**GOAL:** Write out everything in the material from the line containing "Task: Go to next month in mini calendar" down to the line containing "Action: pos(74,554)", and add -27 to each coordinate in the answers.

**RAW DATA:**
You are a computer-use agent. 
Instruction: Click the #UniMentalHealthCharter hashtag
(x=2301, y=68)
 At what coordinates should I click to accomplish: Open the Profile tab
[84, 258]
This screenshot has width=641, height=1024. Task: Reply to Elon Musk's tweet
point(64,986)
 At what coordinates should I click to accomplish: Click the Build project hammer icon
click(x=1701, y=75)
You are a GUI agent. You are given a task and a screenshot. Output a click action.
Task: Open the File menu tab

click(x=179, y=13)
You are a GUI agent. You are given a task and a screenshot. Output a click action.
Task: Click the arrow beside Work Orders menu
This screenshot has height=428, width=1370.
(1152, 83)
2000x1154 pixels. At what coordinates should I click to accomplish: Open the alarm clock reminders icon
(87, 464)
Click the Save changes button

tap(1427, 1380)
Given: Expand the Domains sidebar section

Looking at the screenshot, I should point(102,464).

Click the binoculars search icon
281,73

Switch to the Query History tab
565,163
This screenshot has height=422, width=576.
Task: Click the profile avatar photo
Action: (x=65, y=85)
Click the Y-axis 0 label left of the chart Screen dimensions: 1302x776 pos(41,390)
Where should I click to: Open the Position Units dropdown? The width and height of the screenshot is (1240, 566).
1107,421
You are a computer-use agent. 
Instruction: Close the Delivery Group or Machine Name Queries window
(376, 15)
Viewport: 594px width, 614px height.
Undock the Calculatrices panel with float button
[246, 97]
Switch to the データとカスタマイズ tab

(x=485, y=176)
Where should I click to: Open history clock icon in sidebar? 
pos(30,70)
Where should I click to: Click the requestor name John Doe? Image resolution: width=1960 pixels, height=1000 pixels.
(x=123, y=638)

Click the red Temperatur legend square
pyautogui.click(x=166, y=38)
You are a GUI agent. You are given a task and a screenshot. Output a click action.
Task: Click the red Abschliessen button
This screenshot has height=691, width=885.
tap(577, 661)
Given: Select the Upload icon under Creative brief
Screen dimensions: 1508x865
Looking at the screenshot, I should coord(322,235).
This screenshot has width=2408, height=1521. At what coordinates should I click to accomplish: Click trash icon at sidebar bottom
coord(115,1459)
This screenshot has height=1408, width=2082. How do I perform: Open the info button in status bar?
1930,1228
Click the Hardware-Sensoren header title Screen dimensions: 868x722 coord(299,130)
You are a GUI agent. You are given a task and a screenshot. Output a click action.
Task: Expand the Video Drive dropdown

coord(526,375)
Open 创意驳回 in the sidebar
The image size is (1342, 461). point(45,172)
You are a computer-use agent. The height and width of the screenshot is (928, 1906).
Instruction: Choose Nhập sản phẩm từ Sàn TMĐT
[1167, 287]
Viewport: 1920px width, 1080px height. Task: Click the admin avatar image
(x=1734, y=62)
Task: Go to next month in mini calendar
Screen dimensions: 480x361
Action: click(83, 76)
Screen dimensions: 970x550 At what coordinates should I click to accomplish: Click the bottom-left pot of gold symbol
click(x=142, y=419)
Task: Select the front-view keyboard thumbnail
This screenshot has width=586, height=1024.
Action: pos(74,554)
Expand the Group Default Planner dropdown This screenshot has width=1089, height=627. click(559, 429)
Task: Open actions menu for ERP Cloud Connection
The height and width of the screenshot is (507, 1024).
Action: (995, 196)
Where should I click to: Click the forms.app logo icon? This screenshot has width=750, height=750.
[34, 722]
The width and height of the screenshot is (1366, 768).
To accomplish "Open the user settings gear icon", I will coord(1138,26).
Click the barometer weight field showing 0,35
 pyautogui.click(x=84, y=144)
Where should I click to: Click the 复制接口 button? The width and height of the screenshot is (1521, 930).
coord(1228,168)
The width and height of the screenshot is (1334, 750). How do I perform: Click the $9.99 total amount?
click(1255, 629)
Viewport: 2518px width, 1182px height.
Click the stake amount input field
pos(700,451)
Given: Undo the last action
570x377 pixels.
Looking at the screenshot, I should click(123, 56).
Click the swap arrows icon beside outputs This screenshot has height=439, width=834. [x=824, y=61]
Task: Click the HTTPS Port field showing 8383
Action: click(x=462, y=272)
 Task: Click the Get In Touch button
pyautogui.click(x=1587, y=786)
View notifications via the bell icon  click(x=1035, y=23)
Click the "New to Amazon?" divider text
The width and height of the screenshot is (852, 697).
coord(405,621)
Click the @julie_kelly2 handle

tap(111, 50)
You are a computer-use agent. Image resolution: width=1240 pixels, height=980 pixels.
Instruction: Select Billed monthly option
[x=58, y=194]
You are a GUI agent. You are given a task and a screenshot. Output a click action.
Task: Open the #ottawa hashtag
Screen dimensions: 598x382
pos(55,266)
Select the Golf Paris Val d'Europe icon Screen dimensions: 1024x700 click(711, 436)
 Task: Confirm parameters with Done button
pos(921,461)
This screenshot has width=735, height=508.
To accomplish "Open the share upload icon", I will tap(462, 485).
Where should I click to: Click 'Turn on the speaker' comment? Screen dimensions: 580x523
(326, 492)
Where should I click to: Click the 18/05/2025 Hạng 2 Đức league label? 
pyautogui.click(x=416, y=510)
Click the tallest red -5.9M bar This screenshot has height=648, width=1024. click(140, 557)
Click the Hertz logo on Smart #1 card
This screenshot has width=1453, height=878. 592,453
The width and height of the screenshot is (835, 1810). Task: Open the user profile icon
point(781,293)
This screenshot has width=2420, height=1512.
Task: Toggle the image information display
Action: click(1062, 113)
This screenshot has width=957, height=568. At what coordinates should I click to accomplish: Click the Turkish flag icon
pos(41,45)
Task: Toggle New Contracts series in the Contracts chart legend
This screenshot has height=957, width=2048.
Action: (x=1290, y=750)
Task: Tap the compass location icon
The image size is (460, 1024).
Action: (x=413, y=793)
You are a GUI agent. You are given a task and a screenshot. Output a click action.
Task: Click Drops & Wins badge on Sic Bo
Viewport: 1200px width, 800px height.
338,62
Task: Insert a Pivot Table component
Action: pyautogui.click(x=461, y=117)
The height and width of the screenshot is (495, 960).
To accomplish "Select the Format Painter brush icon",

**TASK OUTPUT:**
Task: Go to next month in mini calendar
Screen dimensions: 480x361
Action: click(56, 49)
Screen dimensions: 970x550 At what coordinates should I click to accomplish: Click the bottom-left pot of gold symbol
click(x=115, y=392)
Task: Select the front-view keyboard thumbnail
This screenshot has width=586, height=1024.
Action: pos(47,527)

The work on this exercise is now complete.